Ayer me caí sin darme cuenta y me dí un golpe contra una piedra sobre una herida que pensaba que ya no estaba. La herida empezó a sangrar sus recuerdos y el vendaje su fue aflojando poco a poco, hasta que tuve que retirarlo completamente y empezaron a brotar respuestas. La herida estaba en mi brazo izquierdo y se había hecho tan profunda que ya no podía sostener un abrazo. Me había acostumbrado a mantener mi brazo apoyado sobre cualquier soporte, y cada vez que el soporte fallaba volvía el dolor. Pero la venda no dejaba ver la herida y yo seguía creyendo que el problema era la ausencia del soporte y la solución era buscar uno nuevo, sabiendo siempre que cuando éste fallara regresaría el dolor. Me había olvidado de la herida y había asumido que el dolor de mi brazo era un problema del tipo de soportes que encontraba para apoyarlo. Pero ayer ya no tenía venda, y la herida estaba abierta, enseñándome como un libro la sabiduría detrás del drama. Dejé mi herida abierta el día entero y me atreví a dormir con ella sin vendaje por primera vez.
Hoy me desperté con ese sabor de tristeza en la saliva y mientras me apoyaba en el espejo pude ver como la niña detrás del reflejo se cortaba su brazo. 
Hoy me desperté escuchando el silencio del maestro y reconfortándome en su mirada compasiva.

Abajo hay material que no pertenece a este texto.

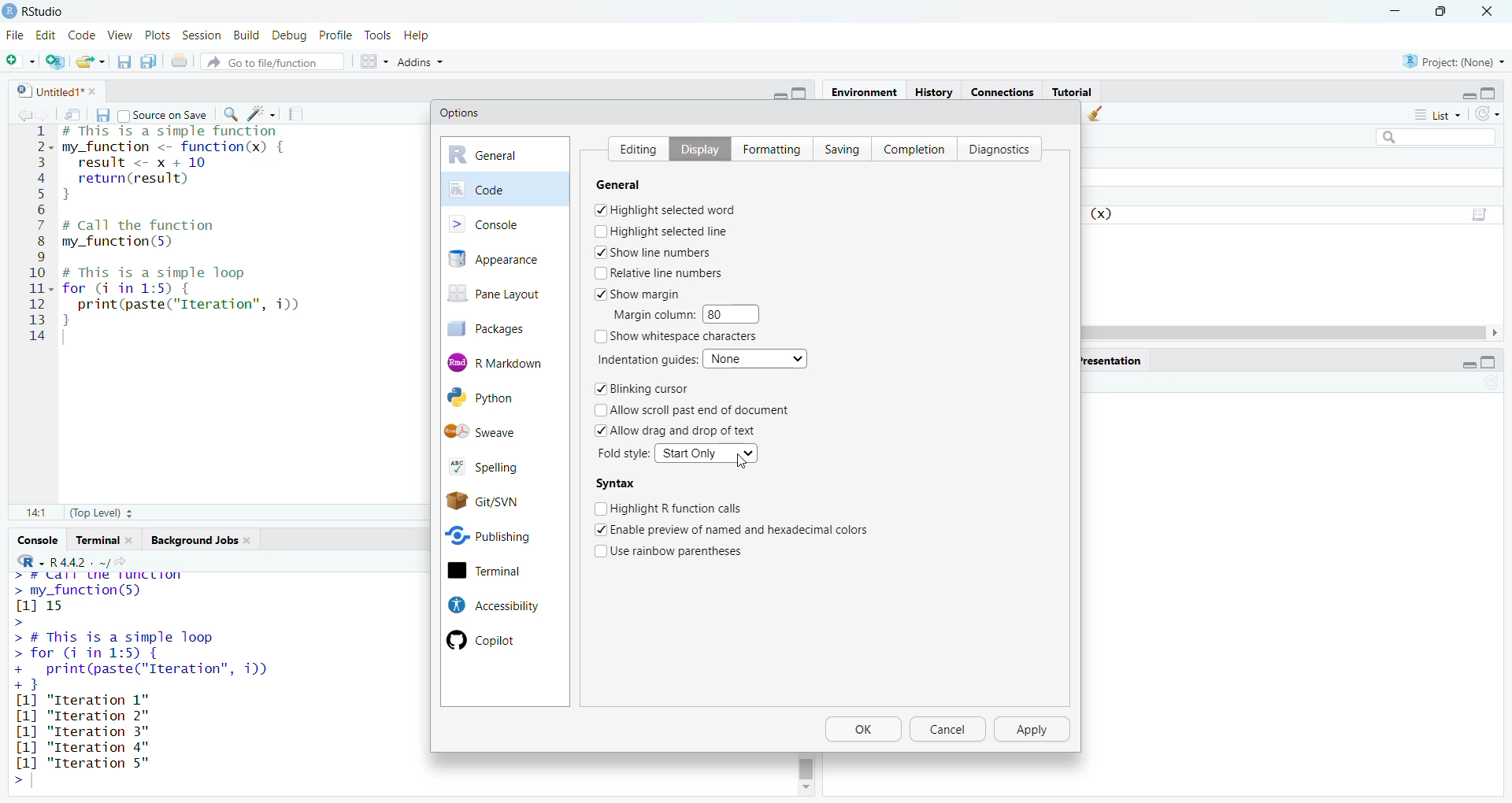  Describe the element at coordinates (55, 59) in the screenshot. I see `create a project` at that location.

Mientras saboreaba los tragos amargos de mi saliva, se manifestó el "vacío". 
El Vacío es el secreto. El Vacío es todo, es el Universo, es la luz, somos todos. El Vacío, ese espacio infinito contenido en un átomo donde bailan pequeñas partículas que se atraen y se repelen. El Vacío es de lo que estamos llenos, el Vacío es la respuesta. Es donde danza la energía, el vacío es el mismo dentro de ti y dentro mí, es lo que mueve en el corazón la alegría, es lo que nos mantiene unidos. En el vacío se crea la ilusión de la forma, en el vacío sucede la vibración y la expansión, el vacío es lo que pulsa infinitamente. El vacío es el amor!
El Vacío llegó a mí como una respuesta. Sólo podemos aprender en el vacío; cuando la mente está llena no hay espacio para nuevo conocimiento. Sólo podemos crecer en el Vacío, cuando la memoria está llena nos convertimos en lo que hemos vivido y no podemos crear nuevas experiencias pues creemos lo que somos está definido por lo que almacenamos. Sólo en el Vacío podemos amar, cuando estamos llenos de condiciones, expectativas y miedos convertimos nuestros intentos de amor en maestrías de control, y el amor simplemente no es amor sin libertad. Sólo en el Vacío podemos sanar, cuando estamos llenos de apegos al recuerdo no es posible perdonar y perdonarnos, sólo en el vacío me libero del dolor de las heridas. 
En el Vacío me libero de los vendajes y encuentro el pedazo de vidrio que estaba incrustado en mi herida y que seguía cortando la piel, la carne y las venas. Mi brazo vacío de vendas, mi herida abierta y limpia, recibiendo el aire y la luz del día, sanando, sin soportes paliativos, sin indiferencia y sin olvido, simplemente vacía!